How quick the sun can drop away...

" How quick the sun can drop away... "

The title is a double entendre that was not intended until after I wrote it. I’ve been feeling a bit off kilter the past couple days…probably has to do with new uncertainty around my Census gig and accompanying paycheck, of which I was becoming so fond.

I was making plans for the future with it, thinking about gardening, landscaping, clothes, planning dates. I was starting to feel like my paycheck and I were moving towards a committed relationship. Then like a lousy new boyfriend, I get word from Uncle Sam that things are moving too quickly for him and he wants to take a break for right now….but don’t worry he’ll call me soon, if I’m just patient.

So I knew I needed the additional support of my guru Jeff to have a productive practice tonight. And he never fails. There were several things he said that I tried to make a mental note of, but that doesn’t work so well when I’m working at being present….so I’ll just leave you with what I’m left with.

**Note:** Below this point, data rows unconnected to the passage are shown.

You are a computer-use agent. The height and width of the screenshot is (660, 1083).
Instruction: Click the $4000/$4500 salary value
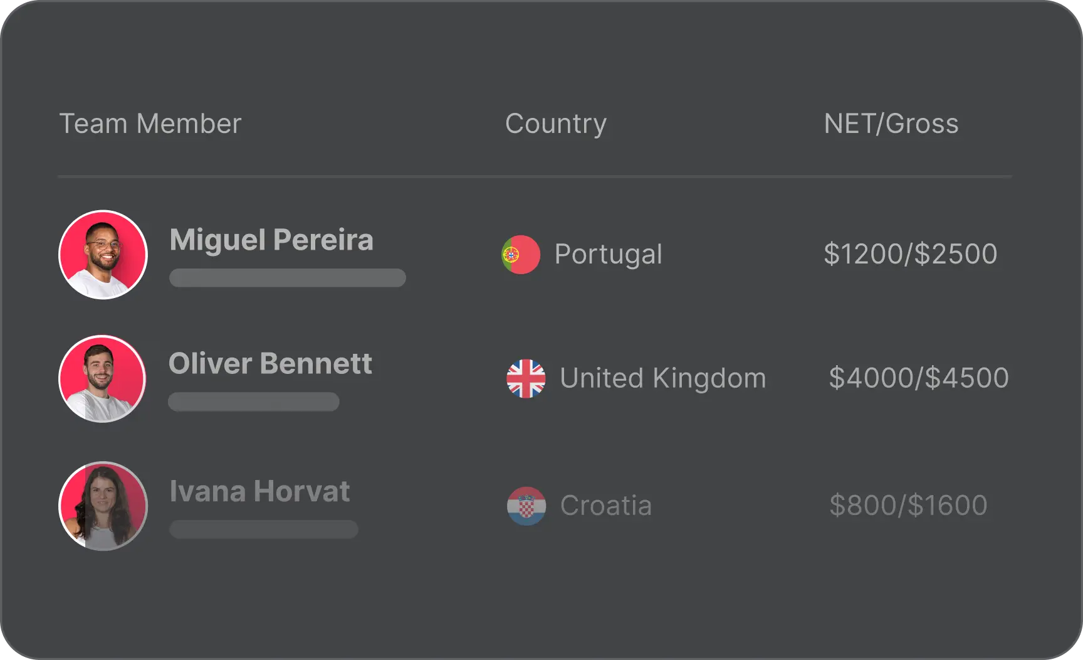pyautogui.click(x=918, y=378)
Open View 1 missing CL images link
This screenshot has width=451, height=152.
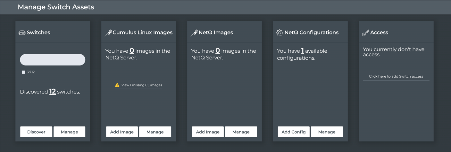pyautogui.click(x=142, y=85)
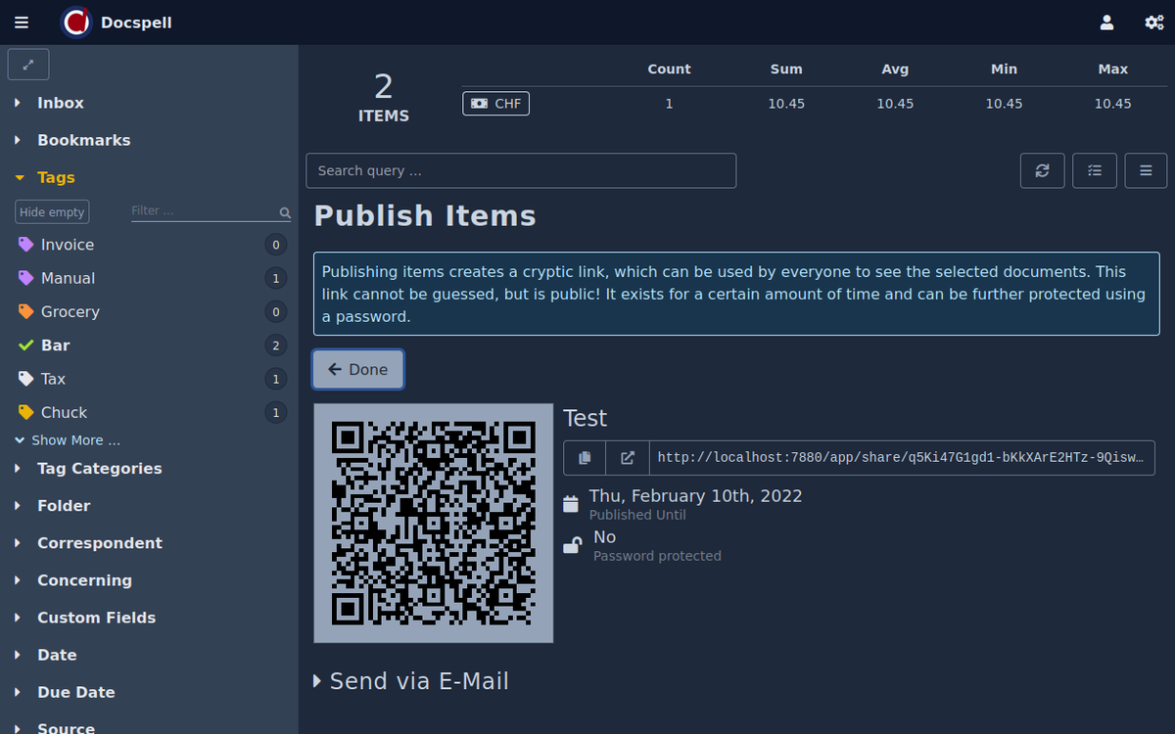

I’m left with a feeling of being grounded, rooted and of a moment, but with a future uncertain. I’d like to say I’m empowered by the uncertainty, for that would in fact sound grand. But I’m not. I’m just a little exhausted from 2 years of uncertainty and wouldn’t mind in the least being whisked away on a magic carpet to a fantasy land fully of sexy Irish men with velvet voices and gorgeous eyes.

Hmmm….maybe I’ll go to Ireland next (and pray for sunshine).